Se conseguir alimentos já é difícil, um parceiro sexual não fica atrás. Para isso os peixes abissais deram também três soluções. Allocittus verrucosus aos 1800 m, formam cardumes grandes com machos e fêmeas vivendo sempre juntos, assim eles não precisam se encontrar só na época reprodutiva. Benthosema suborbitale, que vive aos 750 m de profundidade, resolveu esse problema tornando-se hermafrodita. Assim, o peixe pode se autofecundar na falta de um parceiro, ou servir de macho e fêmea quando encontra alguém. A solução mais radical foi a de Melanocetus johnsonii aos 1300 m. Nessa espécie os machos reduziram-se a apenas parasitas das fêmeas que sugam seu sangue e entregam-lhe sêmem.

Melanocetus johnsonii

 

Talvez a característica mais impressionante dos peixes abissais seja a capacidade de produzir luz. Na verdade eles apenas têm câmaras em seus corpos que servem como meios de cultura para bactérias, essas sim, capazes de produzir luz. É o caso de Astroonestes macropogon aos 2000 m. De fato, 75% dos animais abissais são luminescentes e usam essa luz de diversas formas. Alguns têm luz apenas no ventre para esconder sua silhueta de predadores que estiverem abaixo dele, como Argyropelecus gigas, de 650 m. Algumas águas-vivas, quando atacadas, acendem e iluminam seus predadores, expondo-os a peixes maiores que os comerão. Com toda essa diversidade de animais luminescentes, os predadores, que muitas vezes têm corpo transparente, não podem correr o risco de ficar com seu estômago brilhando no escuro. Por isso esse é o único órgão opaco desses animais.

 


Argyropelecus gigas

Argyropelecus gigas


 
 
 

 

Em se tratando de peixes abissais a evolução foi extremamente criativa. Mas tenha em mente que a diversidade de espécies conhecidas ainda é pequena comparada à diversidade existente. A cada viagem do submersível Alvin, do centro de pesquisa oceanográfica de Monterrey, novas espécies são descobertas.

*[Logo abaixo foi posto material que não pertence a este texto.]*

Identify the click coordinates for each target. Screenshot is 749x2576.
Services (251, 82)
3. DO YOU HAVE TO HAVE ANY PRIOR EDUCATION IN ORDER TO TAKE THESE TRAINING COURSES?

Fonte das imagens: www.fishbase.org e www.bbc.co.uk

Discussão - 1 comentário

  1. universofisico disse:

    "A solução mais radical foi a de Melanocetus johnsonii aos 1300 m. Nessa espécie os machos reduziram-se a apenas parasitas das fêmeas que sugam seu sangue e entregam-lhe sêmem."
    Interessante! Conheço alguns espécimes do Homo sapiens que também se reduziram a parasitas das fêmeas, principalmente aos domingos, em dias de jogos de futebol... Uma adaptação muito vantajosa...
    Seja bem vindo Bessa! Abraço do seu ex-colega da turma de 1997.